With `--features code`, `CodeChunker` uses tree-sitter parsers for Rust and
Python and returns explicit `ChunkError` values for parser failures or oversized
semantic nodes.
## SemanticChunker Example
```rust
use julienne::SemanticChunker;
fn simple_embedding(text: &str) -> Vec<f32> {
let lower = text.to_lowercase();
let a = ["sql", "table", "vectorizer"].iter().map(|k| lower.matches(k).count() as f32).sum::<f32>();
let b = ["weather", "rain", "forecast"].iter().map(|k| lower.matches(k).count() as f32).sum::<f32>();
vec![a, b]
}
let chunker = SemanticChunker::builder()
.chunk_size(500)
.chunk_overlap(50)
.window_size(3)
.skip_window(1)
.reconnect_similarity_threshold(0.75)
.max_aside_length(512)
.embedding_fn(std::sync::Arc::new(simple_embedding))
.build()
.unwrap();
let chunks = chunker.split_text("...");
```
## Testing
```bash
cargo test
```
Integration tests use fixtures under:
- `examples/summarize_article.sql`
- `examples/embeddings_from_documents/documents/pgai.md`
## Benchmarks
```bash
cargo bench --bench splitters_bench
```
Code chunker benchmarks are feature-gated:
```bash
cargo bench --bench splitters_bench --features code -- splitters_code
```
The benchmark compares all splitter strategies on markdown and SQL fixtures,
including word-count and `tiktoken` length profiles for semchunk.
## API Contracts
Structured chunk APIs return `TextChunk` with stable source offsets.
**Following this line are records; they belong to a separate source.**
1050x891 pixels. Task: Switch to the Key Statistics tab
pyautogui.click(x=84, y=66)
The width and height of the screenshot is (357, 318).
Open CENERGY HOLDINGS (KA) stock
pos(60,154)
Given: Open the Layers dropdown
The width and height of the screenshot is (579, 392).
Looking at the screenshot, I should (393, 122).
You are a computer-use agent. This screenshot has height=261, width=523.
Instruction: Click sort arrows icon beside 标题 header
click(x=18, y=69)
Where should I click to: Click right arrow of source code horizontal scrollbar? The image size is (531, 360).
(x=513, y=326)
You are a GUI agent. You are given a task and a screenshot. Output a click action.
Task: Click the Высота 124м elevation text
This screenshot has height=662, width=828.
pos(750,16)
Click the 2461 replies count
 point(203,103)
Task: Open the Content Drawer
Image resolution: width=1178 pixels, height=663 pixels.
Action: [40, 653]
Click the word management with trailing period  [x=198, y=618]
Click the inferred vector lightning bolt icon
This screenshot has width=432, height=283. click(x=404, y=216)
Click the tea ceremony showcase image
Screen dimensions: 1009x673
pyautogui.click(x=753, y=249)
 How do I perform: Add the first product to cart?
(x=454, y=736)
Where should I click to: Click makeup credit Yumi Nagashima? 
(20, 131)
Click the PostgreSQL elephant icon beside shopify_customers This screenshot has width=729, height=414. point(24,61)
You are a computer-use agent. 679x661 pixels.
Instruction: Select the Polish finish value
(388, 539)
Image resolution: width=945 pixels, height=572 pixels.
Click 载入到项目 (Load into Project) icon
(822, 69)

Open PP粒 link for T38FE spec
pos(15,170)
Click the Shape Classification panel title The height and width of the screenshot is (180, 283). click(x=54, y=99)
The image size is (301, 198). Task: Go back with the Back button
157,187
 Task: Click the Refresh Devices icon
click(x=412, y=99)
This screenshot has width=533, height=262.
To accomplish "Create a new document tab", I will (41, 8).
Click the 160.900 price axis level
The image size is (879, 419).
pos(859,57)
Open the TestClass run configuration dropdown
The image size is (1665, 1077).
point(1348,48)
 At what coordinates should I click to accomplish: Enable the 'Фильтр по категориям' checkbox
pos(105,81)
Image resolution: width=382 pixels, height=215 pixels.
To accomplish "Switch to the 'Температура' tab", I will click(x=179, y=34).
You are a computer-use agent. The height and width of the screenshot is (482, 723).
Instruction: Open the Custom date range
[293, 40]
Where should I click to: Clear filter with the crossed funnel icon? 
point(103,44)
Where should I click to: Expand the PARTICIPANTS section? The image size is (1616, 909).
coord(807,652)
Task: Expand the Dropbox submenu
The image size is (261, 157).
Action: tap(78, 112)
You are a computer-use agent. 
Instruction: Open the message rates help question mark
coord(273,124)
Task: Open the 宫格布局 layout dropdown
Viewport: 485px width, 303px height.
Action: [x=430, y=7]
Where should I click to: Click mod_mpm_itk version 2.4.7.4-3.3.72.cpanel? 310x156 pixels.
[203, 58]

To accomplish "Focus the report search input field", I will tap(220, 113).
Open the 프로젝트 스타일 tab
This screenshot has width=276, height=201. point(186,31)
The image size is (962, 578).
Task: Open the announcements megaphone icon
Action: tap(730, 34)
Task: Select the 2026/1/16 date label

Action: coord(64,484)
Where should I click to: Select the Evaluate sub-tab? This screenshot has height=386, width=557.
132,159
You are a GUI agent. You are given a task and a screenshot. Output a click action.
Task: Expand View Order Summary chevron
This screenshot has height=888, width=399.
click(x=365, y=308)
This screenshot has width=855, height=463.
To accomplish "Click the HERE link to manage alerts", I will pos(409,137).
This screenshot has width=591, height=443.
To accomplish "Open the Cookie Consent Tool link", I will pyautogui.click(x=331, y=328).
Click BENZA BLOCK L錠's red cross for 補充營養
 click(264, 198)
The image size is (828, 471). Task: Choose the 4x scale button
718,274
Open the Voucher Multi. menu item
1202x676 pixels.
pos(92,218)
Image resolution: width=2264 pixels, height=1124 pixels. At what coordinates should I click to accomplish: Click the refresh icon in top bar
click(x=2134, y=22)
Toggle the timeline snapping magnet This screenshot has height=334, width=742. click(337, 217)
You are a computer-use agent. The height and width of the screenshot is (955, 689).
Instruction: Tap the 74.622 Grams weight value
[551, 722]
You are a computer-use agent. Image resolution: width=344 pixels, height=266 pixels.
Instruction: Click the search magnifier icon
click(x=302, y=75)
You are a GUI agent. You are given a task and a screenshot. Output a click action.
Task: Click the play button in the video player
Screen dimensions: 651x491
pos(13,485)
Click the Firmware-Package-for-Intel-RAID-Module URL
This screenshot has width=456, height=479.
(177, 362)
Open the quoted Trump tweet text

Public
splitter types and builders are `Send + Sync + Clone` when their configured
handles are. Infallible splitters expose `split_text`, `split_chunks`, and
iterator-style `chunks` where available. Fallible integrations use `try_*`
methods and return `ChunkError`; this includes batch embedding and tree-sitter
code parsing.
## Scope And Non-Goals
This crate is a chunking library. Compared with Chonkie, the focus is Rust-native
range-preserving chunks, explicit fallibility, and configurable splitter
strategies rather than a Python-first experimentation surface. Compared with
Chunkr, this crate does not try to be document intelligence infrastructure: no
OCR, hosted API, document loading service, layout extraction, vector database
handshake, or ingestion pipeline is included. Bring already-extracted text,
Markdown, HTML/XML, or source code strings; the crate returns chunks.